What is SLA? Each correct answer represents a complete solution. Choose all that apply. A. A business continuity plan B. A contract that defines how various IT groups within a company plan to deliver a service or set of services C. A binding contract, defining the service promised, that a customer can use for litigations whenever those promises are constantly missed D. A document that defines all levels of service that the provider is promising to provide to the customer

Answers C and D are correct. The service-level agreement (SLA) is the most important document that exists between the service provider and the customer or user. It defines all levels of service that the provider is promising to provide to the customer in exchange for their compliance with some policies and, of course, for their hard-earned cash.
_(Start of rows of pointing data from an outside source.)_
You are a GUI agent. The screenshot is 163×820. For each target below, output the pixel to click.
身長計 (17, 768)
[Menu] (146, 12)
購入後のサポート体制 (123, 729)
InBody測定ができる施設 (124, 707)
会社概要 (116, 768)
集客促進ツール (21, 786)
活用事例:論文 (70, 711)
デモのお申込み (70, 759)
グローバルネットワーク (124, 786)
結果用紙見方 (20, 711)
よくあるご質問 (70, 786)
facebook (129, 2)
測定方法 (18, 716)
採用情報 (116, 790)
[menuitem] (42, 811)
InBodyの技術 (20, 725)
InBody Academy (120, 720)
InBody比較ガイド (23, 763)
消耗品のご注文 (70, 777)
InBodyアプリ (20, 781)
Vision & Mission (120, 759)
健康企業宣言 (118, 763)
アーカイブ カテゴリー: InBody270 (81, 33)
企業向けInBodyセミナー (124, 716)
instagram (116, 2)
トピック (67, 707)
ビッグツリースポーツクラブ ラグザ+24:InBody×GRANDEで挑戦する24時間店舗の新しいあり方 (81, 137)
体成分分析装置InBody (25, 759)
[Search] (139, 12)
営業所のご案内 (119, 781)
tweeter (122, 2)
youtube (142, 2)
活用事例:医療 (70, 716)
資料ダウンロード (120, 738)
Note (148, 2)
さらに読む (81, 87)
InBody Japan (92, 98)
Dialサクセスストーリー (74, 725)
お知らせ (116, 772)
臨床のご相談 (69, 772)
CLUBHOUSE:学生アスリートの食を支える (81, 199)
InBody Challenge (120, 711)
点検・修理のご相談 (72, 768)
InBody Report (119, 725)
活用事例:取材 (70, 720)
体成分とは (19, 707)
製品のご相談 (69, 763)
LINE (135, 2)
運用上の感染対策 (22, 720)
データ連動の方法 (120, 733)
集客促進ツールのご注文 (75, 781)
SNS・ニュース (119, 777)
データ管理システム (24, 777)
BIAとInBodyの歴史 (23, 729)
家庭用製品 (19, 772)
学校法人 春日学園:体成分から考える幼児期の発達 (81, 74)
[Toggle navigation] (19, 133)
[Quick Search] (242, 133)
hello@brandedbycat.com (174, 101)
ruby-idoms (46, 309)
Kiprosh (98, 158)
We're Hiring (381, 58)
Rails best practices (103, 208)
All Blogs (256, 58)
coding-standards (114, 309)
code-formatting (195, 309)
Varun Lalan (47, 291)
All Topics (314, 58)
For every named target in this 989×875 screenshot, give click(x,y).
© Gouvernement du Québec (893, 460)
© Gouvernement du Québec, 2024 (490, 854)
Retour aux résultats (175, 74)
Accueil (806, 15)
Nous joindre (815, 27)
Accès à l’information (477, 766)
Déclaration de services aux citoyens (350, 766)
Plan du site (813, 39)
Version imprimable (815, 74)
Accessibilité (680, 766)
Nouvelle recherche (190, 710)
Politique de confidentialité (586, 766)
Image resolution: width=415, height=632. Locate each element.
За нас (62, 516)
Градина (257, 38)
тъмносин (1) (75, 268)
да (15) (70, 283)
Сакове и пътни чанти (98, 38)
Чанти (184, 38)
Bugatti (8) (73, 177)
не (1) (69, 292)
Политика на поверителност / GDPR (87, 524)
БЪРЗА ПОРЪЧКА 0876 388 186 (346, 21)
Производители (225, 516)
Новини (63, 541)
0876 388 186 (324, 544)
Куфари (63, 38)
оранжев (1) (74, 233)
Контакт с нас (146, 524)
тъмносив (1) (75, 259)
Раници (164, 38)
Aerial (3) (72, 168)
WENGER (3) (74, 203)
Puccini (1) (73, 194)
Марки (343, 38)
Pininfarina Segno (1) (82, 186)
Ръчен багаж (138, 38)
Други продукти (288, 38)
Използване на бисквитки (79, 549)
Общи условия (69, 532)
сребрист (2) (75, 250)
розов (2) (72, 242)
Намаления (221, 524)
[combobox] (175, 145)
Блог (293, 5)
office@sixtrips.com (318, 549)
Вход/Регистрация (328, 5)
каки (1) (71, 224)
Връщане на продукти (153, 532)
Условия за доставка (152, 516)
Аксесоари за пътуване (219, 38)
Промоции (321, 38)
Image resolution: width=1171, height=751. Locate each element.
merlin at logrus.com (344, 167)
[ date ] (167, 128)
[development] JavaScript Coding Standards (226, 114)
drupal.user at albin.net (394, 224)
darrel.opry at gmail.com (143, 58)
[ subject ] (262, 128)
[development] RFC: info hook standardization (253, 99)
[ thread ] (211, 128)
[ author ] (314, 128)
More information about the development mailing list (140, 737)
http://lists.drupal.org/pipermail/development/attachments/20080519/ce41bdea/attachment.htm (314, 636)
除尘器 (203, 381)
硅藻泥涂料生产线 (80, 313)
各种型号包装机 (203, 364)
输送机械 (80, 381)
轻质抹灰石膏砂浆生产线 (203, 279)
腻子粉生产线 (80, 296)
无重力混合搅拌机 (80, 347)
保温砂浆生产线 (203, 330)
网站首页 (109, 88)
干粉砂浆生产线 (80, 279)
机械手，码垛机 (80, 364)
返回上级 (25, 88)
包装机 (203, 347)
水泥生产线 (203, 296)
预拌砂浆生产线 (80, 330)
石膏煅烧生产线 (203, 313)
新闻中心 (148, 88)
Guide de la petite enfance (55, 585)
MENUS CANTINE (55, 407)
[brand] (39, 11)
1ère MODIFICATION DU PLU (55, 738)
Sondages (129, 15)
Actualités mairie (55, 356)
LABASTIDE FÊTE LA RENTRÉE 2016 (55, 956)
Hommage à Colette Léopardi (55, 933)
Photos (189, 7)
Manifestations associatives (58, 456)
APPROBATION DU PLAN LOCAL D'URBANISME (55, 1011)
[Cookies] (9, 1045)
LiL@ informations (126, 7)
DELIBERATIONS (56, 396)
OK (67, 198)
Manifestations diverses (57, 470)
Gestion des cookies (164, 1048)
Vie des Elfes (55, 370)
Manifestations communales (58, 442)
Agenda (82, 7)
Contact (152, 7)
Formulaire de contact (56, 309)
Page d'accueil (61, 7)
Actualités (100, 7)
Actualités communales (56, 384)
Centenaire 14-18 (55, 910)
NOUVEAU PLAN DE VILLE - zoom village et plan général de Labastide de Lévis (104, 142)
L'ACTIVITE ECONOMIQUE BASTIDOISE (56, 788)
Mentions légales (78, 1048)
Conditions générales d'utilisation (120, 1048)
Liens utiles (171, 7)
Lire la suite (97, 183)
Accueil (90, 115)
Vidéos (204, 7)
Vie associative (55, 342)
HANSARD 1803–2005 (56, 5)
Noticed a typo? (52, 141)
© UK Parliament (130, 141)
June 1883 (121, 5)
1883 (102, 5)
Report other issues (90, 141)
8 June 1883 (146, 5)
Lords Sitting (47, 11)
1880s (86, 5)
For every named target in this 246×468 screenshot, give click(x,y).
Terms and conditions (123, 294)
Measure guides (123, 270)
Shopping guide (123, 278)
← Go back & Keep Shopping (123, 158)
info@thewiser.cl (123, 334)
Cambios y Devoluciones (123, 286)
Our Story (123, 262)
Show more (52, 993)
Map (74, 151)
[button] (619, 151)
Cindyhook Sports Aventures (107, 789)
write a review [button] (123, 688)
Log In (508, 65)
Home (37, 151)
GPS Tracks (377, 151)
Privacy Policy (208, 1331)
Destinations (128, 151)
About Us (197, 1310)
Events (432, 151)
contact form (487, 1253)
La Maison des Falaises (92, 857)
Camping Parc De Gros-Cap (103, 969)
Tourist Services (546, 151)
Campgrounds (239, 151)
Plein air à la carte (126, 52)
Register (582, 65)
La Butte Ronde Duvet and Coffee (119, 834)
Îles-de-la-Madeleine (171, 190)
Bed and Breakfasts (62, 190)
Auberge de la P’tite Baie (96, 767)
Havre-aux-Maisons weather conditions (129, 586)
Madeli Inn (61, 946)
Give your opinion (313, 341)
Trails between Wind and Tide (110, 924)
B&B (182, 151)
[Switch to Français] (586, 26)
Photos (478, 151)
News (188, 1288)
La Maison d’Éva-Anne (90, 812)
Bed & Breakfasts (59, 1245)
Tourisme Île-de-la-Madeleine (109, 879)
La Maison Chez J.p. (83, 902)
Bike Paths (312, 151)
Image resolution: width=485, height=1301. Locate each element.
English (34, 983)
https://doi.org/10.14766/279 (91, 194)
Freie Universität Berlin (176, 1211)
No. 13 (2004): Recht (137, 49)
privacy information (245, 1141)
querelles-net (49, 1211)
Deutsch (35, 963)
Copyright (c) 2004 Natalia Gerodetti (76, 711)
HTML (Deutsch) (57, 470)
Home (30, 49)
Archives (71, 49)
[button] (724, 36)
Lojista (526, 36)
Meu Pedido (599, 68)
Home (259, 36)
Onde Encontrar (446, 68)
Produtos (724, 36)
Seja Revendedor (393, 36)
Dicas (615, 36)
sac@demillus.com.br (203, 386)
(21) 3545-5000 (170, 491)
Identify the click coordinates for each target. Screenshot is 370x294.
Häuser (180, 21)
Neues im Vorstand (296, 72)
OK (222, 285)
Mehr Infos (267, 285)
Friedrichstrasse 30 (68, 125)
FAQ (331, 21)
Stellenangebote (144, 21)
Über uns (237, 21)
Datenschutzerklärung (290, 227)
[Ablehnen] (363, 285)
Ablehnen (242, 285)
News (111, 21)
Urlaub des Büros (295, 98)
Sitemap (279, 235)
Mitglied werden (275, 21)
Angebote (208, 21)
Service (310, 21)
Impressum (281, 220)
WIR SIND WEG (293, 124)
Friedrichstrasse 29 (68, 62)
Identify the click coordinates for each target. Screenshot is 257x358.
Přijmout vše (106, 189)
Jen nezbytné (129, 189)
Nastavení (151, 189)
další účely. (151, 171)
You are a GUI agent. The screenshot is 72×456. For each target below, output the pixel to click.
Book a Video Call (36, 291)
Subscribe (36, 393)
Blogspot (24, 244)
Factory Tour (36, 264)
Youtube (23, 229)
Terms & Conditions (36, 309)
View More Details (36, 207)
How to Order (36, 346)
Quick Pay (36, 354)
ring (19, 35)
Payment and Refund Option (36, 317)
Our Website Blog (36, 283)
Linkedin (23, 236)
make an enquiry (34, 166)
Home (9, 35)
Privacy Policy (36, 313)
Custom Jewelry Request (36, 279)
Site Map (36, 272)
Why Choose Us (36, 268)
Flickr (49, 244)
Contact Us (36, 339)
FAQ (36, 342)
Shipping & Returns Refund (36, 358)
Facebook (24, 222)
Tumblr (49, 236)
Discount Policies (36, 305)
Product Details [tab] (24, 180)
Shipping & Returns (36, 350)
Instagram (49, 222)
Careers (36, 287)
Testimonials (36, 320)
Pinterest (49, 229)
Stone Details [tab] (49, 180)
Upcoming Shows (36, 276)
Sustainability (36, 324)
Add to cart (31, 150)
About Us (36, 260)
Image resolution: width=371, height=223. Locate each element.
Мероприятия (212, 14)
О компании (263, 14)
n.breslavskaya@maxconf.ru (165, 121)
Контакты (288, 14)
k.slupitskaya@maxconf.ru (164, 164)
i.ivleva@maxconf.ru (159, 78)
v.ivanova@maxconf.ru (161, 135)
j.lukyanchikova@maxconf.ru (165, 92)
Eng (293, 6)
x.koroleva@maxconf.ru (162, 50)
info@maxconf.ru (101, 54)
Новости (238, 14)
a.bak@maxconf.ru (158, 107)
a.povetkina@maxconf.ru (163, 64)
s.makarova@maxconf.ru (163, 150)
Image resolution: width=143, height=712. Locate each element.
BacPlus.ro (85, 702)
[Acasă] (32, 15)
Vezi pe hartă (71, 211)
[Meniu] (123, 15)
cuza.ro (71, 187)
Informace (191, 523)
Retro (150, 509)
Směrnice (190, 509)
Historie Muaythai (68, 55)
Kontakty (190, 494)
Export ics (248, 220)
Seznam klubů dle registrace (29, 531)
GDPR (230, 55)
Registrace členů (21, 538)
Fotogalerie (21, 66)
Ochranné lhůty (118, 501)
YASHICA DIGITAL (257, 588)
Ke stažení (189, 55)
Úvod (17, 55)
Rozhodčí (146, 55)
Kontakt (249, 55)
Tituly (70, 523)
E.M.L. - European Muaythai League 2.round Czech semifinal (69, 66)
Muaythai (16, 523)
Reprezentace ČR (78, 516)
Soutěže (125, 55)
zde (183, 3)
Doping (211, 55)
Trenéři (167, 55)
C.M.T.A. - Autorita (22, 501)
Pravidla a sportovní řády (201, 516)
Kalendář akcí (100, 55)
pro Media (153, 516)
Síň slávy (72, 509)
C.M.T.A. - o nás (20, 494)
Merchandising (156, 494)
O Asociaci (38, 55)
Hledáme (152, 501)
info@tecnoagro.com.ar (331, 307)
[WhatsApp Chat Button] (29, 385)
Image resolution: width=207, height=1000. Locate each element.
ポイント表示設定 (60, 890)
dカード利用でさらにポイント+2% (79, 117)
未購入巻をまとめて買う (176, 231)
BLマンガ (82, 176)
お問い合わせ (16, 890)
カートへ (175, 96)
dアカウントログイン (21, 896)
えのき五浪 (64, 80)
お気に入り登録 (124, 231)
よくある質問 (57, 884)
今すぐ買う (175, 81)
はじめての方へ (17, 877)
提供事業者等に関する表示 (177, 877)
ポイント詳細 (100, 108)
The SLA serves as a binding contract that a customer can use for litigations whenever the promises are constantly missed. Answer A is incorrect. A business continuity plan is a document that contains the critical information a business needs to stay running in case of adverse events. Answer B is incorrect. An operational-level agreement (OLA) is a contract that defines how various IT groups within a company plan to deliver a service or set of services.